Isoflurane, another anaesthetic of the flurane group, and pentobarbital, but not ketamine, have been very recently shown to lower BP and to protect the heart in a rat model of stress-induced cardiomyopathy (takotsubo cardiomyopathy) 13. Thus, interaction of fluranes with adrenergic signalling and inhibition of catecholamine-induced increase in contractility may explain both the BP-lowering and the cardioprotective effects of sevoflurane. Hypotension during propofol or sevoflurane anaesthesia may result from several different mechanisms. Taking into consideration that anaesthetics such as propofol may alter the pharmacokinetics of other co-administered drugs, such as midazolam, may help in the design of mechanistic studies to provide better understanding of the pharmacodynamic effects resulting from drug–drug interactions 14. Ultimately, anaesthetics such as propofol and sevoflurane may also alter distribution, metabolism and elimination of endogenously produced compounds, resulting in enhancement or attenuation of their biological activities. The reduction of plasma anandamide during propofol or thiopental–sevoflurane anaesthesia may have arisen from drug-induced increase of the metabolism/elimination of anandamide or redistribution of anandamide between blood and other body compartments 9, presumably depending upon their lipophilicity/hydrophilicity. Propofol altered midazolam pharmacokinetics at plasma concentration of 1.2 mg l−1 14. In our previous study, the plasma propofol concentration was above this value and did not correlate with plasma anandamide concentration 9. An explanation for the lack of correlation between plasma anandamide and propofol concentrations may be that plasma propofol concentrations occurring during propofol anaesthesia are sufficient to enhance the metabolism/elimination of the lipophilic, neutral lipid anandamide upon starting anaesthesia, analogous to midazolam 9.
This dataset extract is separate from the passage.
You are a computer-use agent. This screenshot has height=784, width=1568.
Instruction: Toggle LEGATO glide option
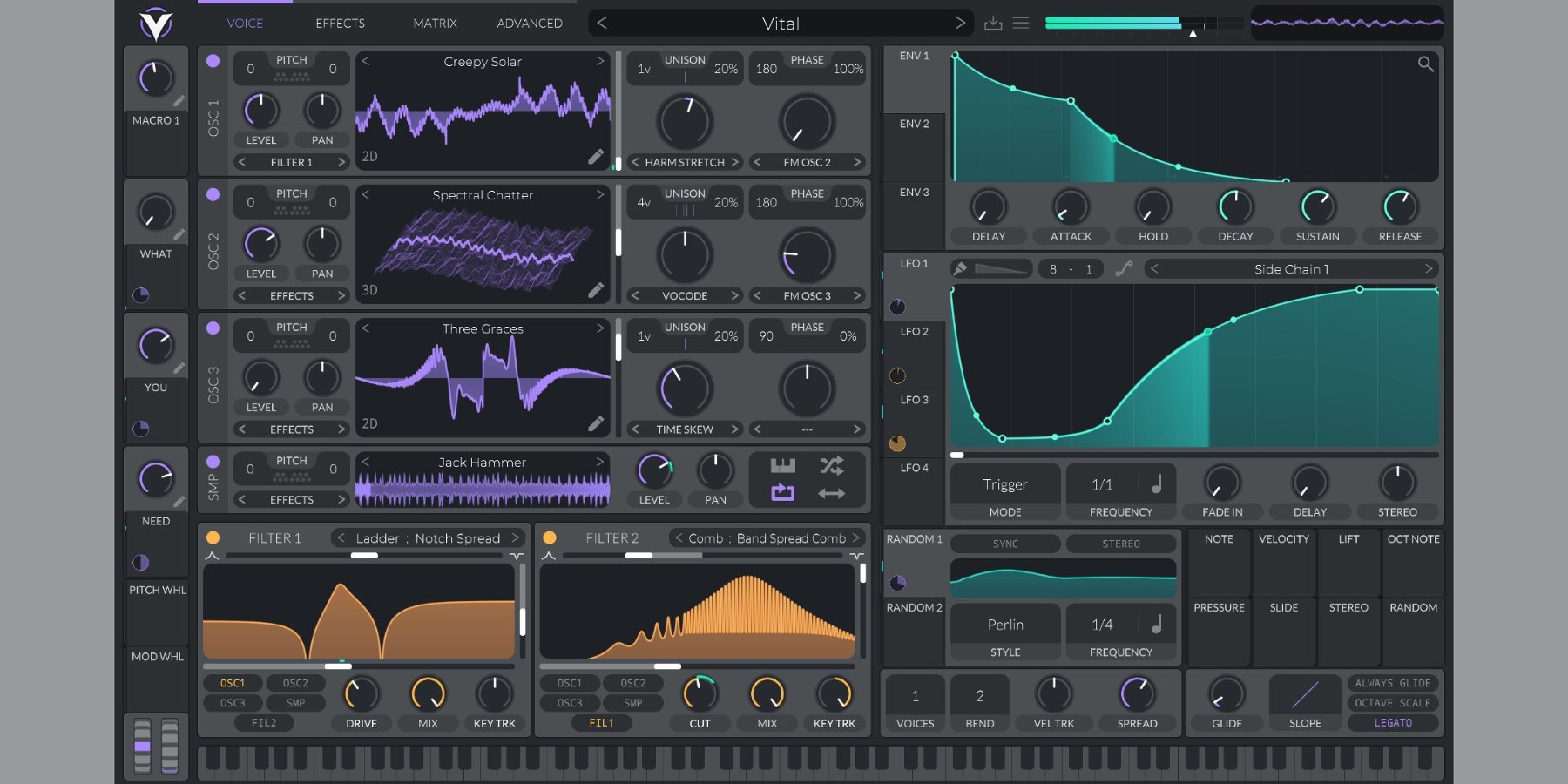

Elevated TxA2 synthesis 15,16 and diminished NO synthesis/bioavailability 6 are associated with hypertension. Inhibition of TxA2 synthesis and elevation of NO synthesis/bioavailability by drugs such as the widely used anaesthetics, including propofol, may lower BP. Published studies do not support the involvement of TxA2 in anaesthesia-induced hypotension. In the present study, we did not detect influences of propofol or thiopental–sevoflurane on NO synthesis/bioavailability in a sufficiently powered study employing a validated analytical method for measurement of nitrite and nitrate concentrations in human plasma. The BP-lowering effects of propofol or sevoflurane anaesthesia are likely to be mediated through inhibition of the sympathetic nervous system and impairment of baroreflex regulatory mechanisms.
Competing Interests
All authors have completed the Unified Competing Interest form at http://www.icmje.org/coi_disclosure.pdf (available on request from the corresponding author) and declare: no support from any organization for the submitted work; no financial relationships with any organizations that might have an interest in the submitted work in the previous 3 years; no other relationships or activities that could appear to have influenced the submitted work.